Task instructions.
Across the whole listing, copy out every line that includes the string "Given".

Data for this task.
══════════════════════════════

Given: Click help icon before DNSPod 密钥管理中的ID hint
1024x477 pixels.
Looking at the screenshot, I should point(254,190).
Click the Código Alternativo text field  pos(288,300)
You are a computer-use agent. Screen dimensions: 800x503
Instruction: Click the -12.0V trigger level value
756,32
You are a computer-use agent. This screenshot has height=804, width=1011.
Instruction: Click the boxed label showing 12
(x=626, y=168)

══════════════════════════════

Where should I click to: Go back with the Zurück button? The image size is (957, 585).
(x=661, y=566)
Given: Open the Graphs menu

══════════════════════════════

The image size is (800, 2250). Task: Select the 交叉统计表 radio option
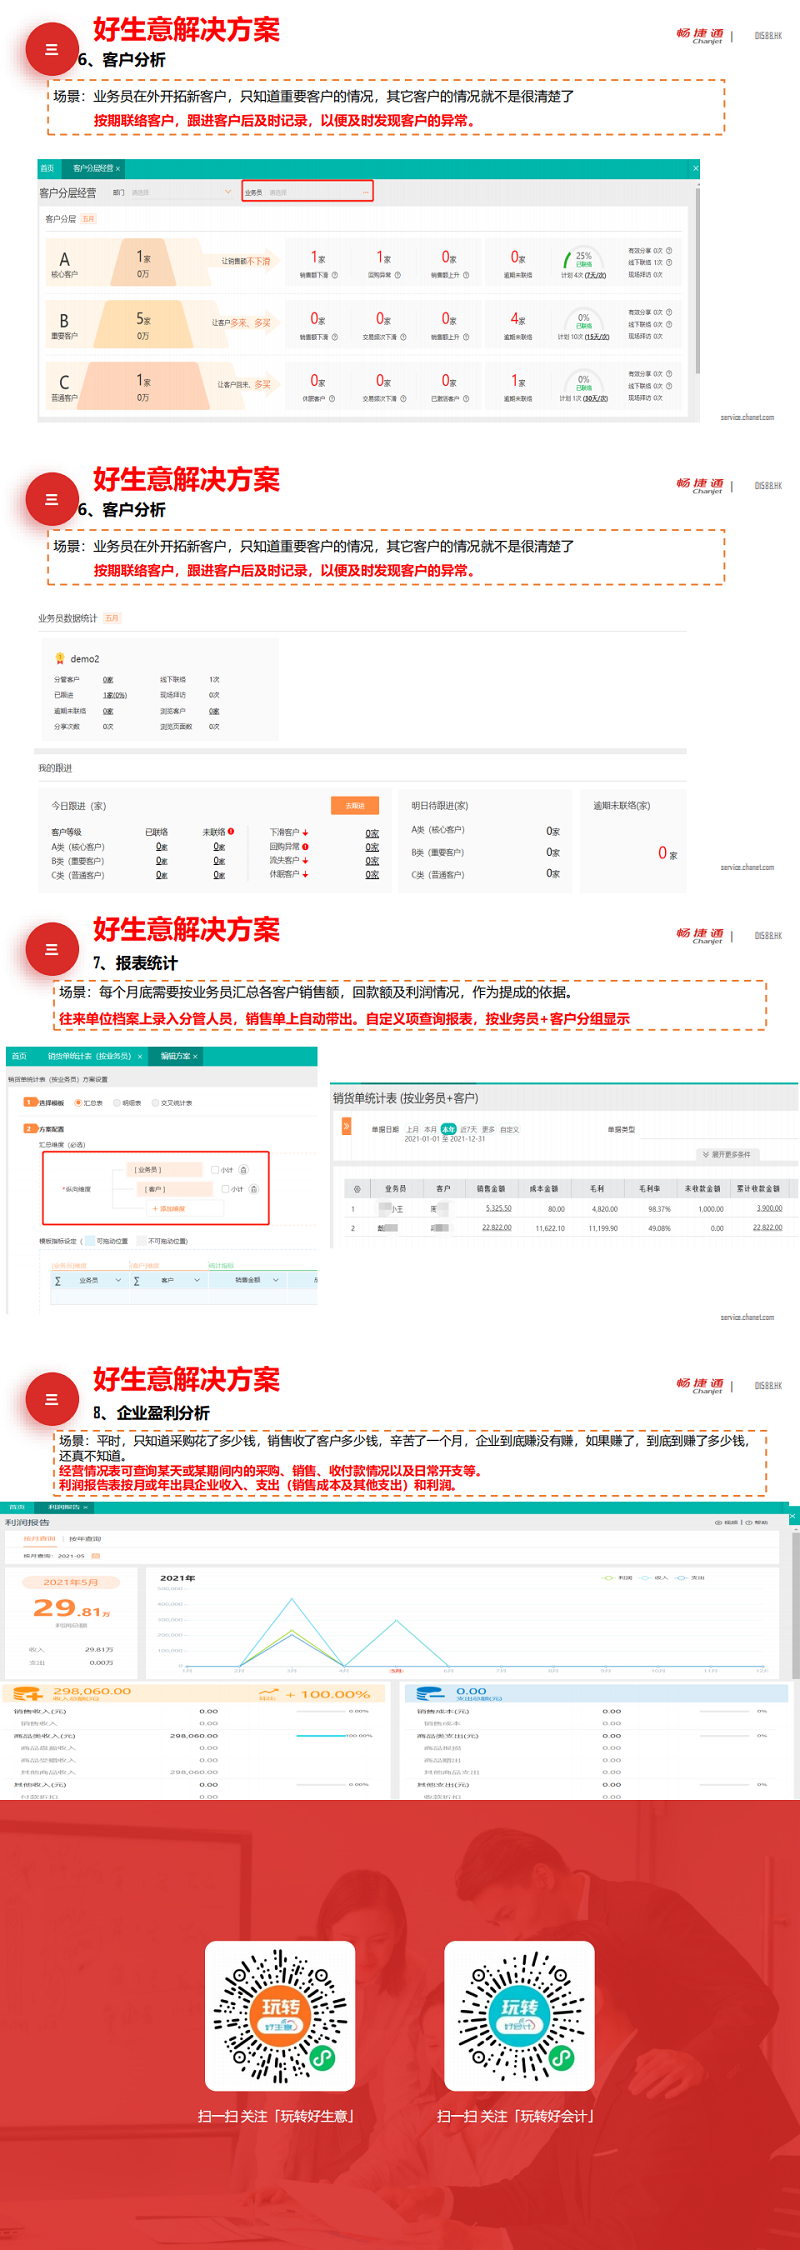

══════════════════════════════

Exercise output.
Given: Click help icon before DNSPod 密钥管理中的ID hint
Given: Open the Graphs menu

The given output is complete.